◆ **Work instructions**
Within these records, how many lines hold "agent"? Give the number alone.
.....
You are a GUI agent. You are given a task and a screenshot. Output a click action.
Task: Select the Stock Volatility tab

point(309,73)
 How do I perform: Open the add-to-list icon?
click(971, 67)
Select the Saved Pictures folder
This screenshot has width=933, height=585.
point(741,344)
.....
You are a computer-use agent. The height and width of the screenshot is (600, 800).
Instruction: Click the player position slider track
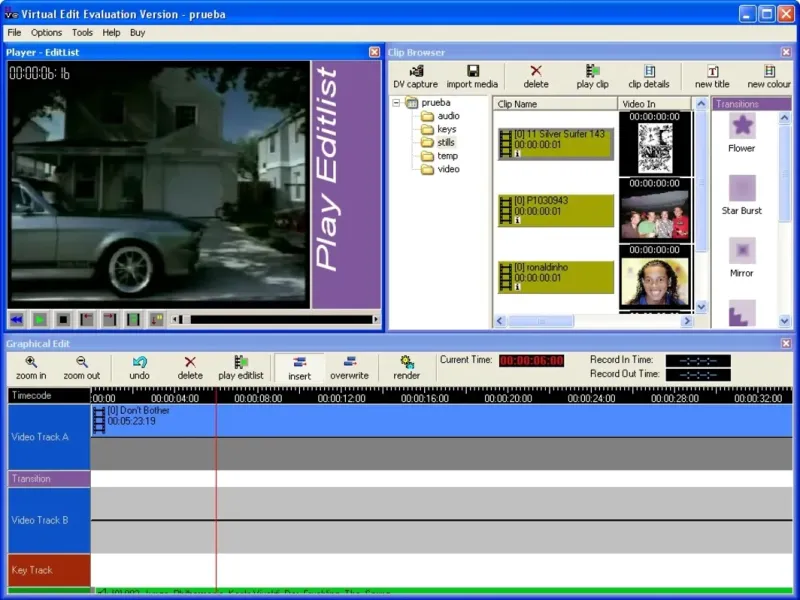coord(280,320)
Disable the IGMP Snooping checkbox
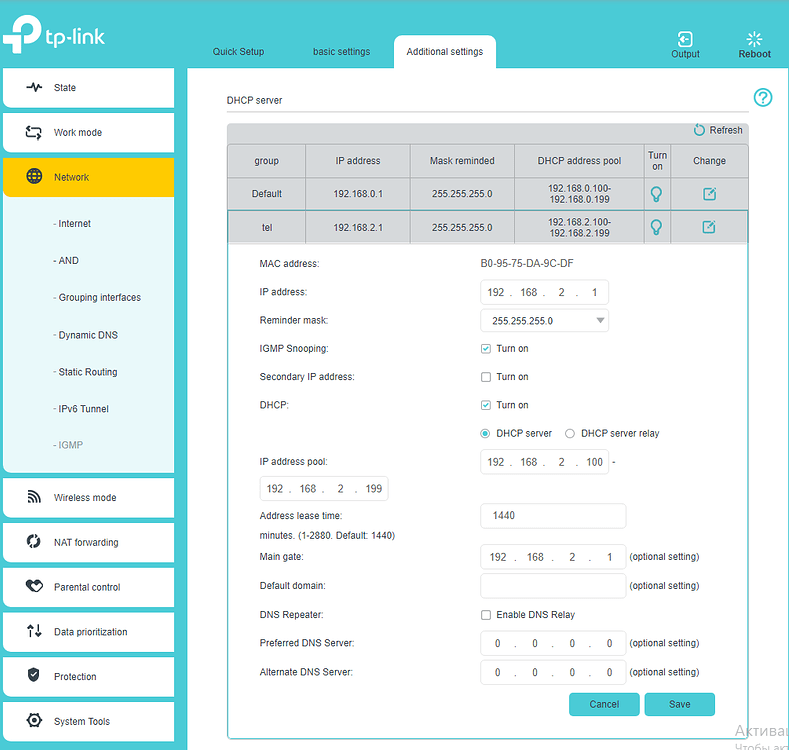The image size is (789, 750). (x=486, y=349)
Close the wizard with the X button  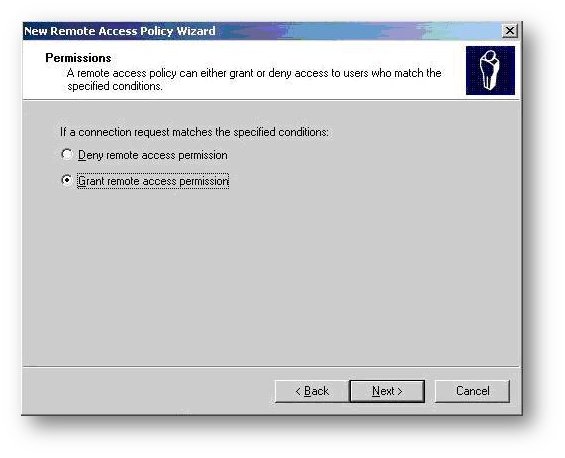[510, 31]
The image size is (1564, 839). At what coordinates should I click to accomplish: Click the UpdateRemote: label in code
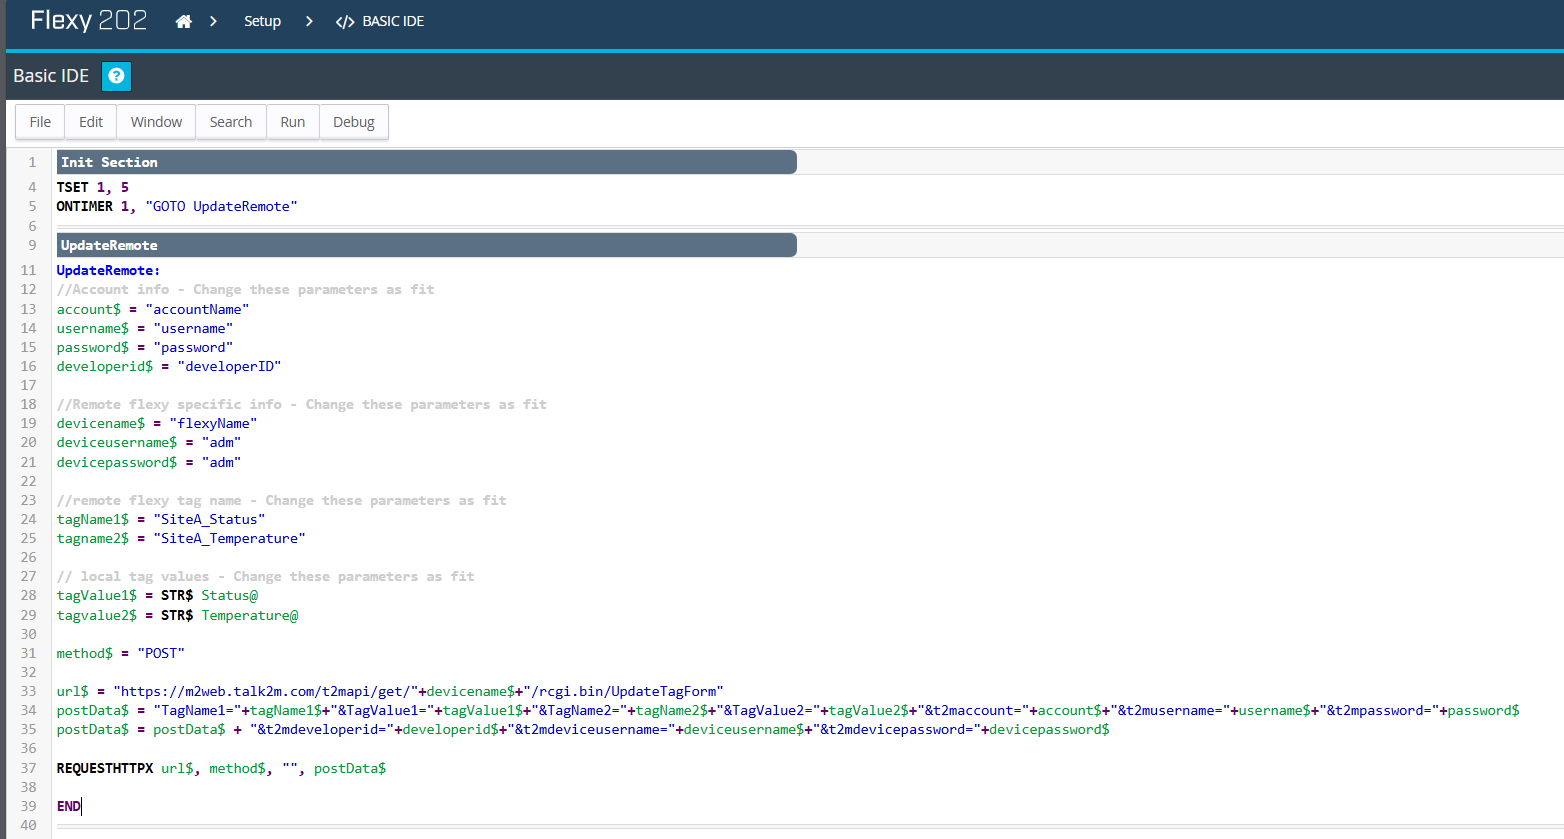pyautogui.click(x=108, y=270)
.....
◆ **Exercise answer**
2